- **Available data**
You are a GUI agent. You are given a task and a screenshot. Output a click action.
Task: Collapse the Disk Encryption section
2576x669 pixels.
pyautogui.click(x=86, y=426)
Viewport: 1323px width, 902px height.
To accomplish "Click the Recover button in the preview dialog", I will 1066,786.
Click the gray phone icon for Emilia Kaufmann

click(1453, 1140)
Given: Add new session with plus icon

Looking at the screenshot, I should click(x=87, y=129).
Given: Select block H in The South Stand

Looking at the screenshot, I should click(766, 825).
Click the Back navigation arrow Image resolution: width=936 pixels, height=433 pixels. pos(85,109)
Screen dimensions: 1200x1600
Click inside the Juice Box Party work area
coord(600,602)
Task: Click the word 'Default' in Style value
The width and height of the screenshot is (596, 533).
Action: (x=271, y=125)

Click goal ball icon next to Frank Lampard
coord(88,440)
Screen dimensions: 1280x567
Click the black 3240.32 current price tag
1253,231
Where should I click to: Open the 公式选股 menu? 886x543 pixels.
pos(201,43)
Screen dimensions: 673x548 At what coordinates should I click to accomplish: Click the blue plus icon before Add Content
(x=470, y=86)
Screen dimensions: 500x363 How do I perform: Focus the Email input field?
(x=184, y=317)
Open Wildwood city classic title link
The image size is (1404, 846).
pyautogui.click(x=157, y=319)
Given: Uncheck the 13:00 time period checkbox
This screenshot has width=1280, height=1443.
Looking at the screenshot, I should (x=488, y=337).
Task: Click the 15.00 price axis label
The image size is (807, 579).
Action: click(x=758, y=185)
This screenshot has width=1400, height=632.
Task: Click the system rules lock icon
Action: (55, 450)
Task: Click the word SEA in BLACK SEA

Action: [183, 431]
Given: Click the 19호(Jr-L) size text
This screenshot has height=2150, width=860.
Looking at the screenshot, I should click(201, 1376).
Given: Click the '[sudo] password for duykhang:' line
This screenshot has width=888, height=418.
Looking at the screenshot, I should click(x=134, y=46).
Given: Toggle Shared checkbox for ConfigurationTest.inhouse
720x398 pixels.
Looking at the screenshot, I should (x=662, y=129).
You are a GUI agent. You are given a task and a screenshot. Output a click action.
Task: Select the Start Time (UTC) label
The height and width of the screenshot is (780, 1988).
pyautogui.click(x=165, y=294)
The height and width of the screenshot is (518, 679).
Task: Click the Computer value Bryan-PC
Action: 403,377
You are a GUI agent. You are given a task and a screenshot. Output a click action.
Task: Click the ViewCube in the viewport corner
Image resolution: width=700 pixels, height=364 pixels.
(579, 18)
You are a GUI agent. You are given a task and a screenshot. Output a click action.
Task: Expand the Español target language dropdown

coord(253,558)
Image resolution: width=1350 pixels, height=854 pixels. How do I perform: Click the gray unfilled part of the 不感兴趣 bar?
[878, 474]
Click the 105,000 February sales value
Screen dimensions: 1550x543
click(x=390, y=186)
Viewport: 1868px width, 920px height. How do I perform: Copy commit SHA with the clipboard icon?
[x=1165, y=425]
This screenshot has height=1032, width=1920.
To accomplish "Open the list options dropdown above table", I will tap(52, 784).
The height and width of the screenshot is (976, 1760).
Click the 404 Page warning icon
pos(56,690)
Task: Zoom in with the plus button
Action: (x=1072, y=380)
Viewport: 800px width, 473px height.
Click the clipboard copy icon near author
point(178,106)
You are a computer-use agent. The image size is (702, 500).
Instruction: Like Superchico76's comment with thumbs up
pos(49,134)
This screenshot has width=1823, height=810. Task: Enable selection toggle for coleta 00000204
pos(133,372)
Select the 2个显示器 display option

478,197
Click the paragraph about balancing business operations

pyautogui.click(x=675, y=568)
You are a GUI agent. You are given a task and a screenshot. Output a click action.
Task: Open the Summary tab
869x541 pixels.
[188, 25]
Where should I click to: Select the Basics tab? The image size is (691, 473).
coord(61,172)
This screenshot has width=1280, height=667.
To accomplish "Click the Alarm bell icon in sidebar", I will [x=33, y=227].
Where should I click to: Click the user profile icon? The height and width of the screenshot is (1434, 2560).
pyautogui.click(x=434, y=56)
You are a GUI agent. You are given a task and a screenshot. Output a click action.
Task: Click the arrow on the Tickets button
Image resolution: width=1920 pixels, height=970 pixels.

- **Exercise instructions**
Only the count is wanted. Count the lines of the data above that include the string "arrow".

- **Expected answer**
2